* _Work order_
Print, in exact form, the lines below from the one containing "This screenshot has width=1440, height=605." through the one containing "Expand the Кредитное", and omit all others.

***** Data shown

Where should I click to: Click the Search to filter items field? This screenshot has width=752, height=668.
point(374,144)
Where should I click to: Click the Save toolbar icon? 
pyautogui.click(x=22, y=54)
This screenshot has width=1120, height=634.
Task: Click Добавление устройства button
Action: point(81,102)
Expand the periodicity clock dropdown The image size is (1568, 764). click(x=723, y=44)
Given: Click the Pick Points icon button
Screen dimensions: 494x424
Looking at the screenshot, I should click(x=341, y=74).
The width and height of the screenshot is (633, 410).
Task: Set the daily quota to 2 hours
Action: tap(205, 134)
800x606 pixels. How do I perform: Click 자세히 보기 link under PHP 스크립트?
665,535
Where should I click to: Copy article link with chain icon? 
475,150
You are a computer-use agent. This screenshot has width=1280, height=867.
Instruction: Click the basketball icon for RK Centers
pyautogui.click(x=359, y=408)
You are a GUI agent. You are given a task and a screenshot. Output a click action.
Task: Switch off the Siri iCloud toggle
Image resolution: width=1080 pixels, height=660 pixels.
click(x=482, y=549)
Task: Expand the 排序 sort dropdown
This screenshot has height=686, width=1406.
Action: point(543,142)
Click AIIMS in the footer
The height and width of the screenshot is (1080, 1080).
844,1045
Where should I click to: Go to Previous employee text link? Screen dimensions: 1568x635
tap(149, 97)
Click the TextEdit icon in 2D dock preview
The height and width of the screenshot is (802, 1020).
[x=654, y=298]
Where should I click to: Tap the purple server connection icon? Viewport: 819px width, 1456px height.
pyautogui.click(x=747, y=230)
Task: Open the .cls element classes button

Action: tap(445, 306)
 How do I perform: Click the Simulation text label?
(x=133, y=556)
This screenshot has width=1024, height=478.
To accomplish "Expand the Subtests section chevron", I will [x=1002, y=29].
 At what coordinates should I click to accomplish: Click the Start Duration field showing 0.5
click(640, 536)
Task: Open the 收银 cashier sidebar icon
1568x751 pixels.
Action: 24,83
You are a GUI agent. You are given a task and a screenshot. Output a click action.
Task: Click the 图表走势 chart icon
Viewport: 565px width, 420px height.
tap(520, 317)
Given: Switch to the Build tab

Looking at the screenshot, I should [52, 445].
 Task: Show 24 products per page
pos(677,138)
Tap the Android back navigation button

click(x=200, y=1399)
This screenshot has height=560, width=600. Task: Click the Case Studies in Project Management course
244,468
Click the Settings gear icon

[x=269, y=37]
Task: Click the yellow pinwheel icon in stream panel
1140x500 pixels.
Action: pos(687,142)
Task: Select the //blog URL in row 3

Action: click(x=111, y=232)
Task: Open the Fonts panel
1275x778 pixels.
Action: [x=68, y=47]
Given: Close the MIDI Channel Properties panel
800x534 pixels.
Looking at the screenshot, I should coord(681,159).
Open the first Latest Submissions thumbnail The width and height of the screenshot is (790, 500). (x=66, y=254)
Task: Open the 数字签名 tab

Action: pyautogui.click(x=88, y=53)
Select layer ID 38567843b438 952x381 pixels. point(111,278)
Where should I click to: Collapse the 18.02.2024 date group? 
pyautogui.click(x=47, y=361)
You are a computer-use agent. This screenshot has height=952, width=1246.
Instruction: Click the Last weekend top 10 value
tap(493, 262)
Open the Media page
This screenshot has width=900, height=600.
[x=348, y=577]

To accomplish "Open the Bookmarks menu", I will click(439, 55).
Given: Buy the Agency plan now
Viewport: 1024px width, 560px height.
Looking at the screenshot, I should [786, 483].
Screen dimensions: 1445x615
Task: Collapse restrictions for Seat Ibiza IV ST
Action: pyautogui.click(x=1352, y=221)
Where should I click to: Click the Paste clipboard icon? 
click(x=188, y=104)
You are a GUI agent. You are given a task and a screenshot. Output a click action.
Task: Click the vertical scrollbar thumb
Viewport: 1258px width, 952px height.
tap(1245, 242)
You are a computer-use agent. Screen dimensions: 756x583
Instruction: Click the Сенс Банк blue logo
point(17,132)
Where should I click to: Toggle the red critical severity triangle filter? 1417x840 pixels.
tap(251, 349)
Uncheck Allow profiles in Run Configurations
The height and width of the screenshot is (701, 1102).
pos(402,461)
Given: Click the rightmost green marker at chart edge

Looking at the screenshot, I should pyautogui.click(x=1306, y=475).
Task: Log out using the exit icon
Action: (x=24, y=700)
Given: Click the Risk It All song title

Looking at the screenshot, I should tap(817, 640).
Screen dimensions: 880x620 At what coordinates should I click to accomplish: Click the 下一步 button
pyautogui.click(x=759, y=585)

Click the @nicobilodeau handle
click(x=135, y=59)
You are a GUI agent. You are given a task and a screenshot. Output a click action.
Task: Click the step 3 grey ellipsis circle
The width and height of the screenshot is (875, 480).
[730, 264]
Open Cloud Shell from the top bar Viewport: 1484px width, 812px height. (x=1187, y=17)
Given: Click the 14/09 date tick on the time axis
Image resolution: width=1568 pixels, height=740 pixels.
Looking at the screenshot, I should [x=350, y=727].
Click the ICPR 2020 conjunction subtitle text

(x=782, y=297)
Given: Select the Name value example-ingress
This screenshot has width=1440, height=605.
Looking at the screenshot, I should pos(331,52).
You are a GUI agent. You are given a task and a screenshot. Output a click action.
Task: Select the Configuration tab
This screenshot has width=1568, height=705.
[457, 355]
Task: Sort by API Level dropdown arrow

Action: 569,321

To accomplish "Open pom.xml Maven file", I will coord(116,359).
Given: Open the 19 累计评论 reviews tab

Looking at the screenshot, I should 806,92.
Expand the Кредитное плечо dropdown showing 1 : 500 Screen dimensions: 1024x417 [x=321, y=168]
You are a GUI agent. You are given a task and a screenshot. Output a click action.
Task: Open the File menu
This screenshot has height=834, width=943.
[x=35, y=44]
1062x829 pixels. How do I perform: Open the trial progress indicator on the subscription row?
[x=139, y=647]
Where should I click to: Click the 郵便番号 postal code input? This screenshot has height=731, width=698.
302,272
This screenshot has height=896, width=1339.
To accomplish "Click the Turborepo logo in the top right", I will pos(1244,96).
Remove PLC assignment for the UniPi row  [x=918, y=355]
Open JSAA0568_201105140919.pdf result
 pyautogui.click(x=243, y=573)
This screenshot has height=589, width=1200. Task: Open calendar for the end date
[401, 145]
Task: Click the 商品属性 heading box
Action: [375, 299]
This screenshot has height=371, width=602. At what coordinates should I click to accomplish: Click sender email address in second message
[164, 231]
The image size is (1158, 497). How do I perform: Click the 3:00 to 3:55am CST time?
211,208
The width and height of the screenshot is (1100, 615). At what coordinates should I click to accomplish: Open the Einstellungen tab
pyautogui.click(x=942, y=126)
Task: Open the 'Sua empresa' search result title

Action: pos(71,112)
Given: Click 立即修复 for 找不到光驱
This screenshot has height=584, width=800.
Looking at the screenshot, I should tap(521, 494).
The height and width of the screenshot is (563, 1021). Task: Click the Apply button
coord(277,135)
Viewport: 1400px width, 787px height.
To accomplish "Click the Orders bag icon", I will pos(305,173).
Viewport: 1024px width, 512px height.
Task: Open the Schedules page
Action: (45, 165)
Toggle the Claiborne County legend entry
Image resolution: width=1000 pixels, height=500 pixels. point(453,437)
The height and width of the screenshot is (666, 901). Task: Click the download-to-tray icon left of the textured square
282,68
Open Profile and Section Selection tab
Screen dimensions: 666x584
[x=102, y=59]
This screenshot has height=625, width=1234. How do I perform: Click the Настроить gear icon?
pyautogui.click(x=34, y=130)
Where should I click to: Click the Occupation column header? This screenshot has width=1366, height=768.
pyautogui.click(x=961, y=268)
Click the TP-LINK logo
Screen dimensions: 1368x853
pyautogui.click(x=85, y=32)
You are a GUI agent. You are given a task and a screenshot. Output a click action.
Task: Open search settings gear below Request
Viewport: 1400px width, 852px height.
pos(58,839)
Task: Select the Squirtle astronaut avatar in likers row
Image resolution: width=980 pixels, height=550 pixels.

**********

* _Finished task_
This screenshot has width=1440, height=605.
Looking at the screenshot, I should pos(331,52).
You are a GUI agent. You are given a task and a screenshot. Output a click action.
Task: Select the Configuration tab
This screenshot has width=1568, height=705.
[457, 355]
Task: Sort by API Level dropdown arrow

Action: 569,321

To accomplish "Open pom.xml Maven file", I will coord(116,359).
Given: Open the 19 累计评论 reviews tab

Looking at the screenshot, I should 806,92.
Expand the Кредитное плечо dropdown showing 1 : 500 Screen dimensions: 1024x417 [x=321, y=168]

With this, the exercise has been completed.